As universidades devem oferecer um terreno fértil para a inovação e para a ciência, mas é chegado o momento de simultaneamente considerar as limitações do modelo ‘publicar ou perecer’ e começar a propor que a investigação que não é usável, poderia não existir8. Os/as investigadores/as e suas instituições necessitam encontrar maneiras de manejar melhor as tensões entre a avaliação da qualidade da investigação, o impacto acadêmico, a inteligibilidade social e a relevância pedagógica, social e científica para cumprir com nossa obrigação ética de servir ao público e enfrentar o problema existente entre a produção da investigação, seu acesso e seu potencial de usabilidade final.
Como cientistas sociais também devemos confrontar a sensação de comodidade de incentivos simplistas que o sistema atual oferece.

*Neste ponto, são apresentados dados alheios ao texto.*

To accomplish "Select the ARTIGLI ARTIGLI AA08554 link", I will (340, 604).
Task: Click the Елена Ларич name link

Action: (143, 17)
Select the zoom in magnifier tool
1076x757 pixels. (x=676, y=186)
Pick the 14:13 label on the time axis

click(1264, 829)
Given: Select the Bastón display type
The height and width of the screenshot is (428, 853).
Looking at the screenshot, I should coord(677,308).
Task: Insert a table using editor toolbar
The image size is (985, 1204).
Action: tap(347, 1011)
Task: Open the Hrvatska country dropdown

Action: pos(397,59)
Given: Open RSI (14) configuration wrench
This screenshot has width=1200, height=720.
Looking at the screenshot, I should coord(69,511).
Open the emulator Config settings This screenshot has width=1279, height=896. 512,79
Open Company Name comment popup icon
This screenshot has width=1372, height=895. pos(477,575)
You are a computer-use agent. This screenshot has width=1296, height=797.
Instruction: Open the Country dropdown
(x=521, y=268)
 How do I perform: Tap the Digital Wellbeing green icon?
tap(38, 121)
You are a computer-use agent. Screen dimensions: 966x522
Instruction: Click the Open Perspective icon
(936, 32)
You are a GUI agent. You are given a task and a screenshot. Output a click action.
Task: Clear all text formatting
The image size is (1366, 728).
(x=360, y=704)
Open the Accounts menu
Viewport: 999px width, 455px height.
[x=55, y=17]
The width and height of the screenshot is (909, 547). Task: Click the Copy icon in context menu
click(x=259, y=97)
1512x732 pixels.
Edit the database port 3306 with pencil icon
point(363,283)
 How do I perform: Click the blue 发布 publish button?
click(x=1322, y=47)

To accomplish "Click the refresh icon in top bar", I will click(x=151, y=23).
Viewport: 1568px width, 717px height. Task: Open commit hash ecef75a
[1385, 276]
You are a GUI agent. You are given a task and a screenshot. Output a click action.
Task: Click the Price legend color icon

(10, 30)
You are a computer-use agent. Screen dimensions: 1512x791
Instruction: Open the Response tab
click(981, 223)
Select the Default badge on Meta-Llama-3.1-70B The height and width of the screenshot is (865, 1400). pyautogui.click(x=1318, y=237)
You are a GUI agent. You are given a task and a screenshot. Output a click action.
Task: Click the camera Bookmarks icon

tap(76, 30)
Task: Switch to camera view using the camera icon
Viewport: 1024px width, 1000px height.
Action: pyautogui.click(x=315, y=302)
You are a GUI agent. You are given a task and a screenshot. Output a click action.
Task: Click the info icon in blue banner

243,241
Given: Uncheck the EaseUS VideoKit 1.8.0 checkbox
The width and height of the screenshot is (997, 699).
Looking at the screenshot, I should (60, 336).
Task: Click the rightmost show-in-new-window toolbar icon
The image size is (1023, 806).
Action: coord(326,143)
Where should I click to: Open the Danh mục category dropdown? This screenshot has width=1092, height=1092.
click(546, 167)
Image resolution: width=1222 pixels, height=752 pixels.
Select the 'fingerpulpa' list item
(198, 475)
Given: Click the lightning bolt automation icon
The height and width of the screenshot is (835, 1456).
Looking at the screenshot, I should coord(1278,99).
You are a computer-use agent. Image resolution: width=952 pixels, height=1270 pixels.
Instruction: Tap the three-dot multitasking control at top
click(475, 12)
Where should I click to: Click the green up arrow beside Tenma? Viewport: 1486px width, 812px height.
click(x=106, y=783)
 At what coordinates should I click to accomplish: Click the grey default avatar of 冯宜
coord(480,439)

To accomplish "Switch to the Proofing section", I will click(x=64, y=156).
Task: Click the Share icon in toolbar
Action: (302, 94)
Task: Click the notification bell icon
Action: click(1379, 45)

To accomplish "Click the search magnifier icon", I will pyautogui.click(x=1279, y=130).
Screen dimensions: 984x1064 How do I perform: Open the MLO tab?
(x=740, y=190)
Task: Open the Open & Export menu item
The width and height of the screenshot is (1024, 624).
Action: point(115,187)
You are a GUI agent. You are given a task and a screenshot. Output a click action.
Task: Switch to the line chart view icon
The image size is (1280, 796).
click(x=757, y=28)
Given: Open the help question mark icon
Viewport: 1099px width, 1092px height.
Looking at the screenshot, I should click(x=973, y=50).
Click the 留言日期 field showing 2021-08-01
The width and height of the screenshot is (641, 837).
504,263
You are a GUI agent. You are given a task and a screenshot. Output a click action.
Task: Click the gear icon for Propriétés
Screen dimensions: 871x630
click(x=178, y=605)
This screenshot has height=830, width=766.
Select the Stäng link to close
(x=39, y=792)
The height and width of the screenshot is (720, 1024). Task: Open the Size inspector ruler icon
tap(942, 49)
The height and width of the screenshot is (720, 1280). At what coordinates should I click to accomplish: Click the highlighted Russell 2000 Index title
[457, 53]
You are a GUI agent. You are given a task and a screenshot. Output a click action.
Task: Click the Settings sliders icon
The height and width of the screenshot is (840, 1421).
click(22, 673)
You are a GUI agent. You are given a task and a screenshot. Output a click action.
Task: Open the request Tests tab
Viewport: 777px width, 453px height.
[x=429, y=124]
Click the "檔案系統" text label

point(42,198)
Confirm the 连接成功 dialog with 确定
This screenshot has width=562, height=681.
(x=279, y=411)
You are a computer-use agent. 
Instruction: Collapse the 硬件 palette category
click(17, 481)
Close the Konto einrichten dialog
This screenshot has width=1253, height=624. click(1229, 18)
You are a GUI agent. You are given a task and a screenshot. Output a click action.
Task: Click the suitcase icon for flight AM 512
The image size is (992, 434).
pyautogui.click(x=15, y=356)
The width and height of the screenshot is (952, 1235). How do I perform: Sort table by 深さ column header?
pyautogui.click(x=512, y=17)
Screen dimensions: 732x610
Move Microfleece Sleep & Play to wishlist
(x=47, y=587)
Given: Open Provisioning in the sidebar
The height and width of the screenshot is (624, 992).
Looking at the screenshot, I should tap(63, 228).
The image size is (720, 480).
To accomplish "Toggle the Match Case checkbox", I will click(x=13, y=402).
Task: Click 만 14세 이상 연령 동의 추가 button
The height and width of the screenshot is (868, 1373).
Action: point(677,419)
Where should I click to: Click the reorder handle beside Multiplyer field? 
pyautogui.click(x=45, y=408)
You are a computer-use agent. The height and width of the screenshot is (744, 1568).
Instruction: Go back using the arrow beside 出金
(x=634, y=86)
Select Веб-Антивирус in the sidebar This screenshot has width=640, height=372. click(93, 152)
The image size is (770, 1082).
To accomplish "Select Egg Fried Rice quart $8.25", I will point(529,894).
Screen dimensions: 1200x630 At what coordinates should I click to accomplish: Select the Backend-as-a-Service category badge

O modelo simplista de avaliar as pesquisas, pesquisadores e programas de maneira indireta (onde é depositado o produto final) não diferencia entre publicar artigos cuja melhor contribuição é repetir o que já se sabe e que concluem com a habitual afirmação de que “é necessário mais investigações” daqueles trabalhos que geram novos conhecimentos e que eventualmente poderiam aportar valor ao campo científico, ajudar profissionais a melhorarem suas práticas ou proporcionar evidência rigorosa a famílias, comunidades e formuladore/as de políticas.
Poderemos avançar nesse sentido se ampliarmos nossos debates sobre avaliação da pesquisa, analisando mais cuidadosamente as perguntas que fazemos sobre a responsabilidade, a relevância e o impacto potencial das investigações. Programas no campo da educação necessitam evitar soluções simplistas que terminem produzindo mais e importando menos e participar de uma reflexão sobre a usabilidade das nossas agendas de investigação mediante a formulação de perguntas: para quem e para que fim?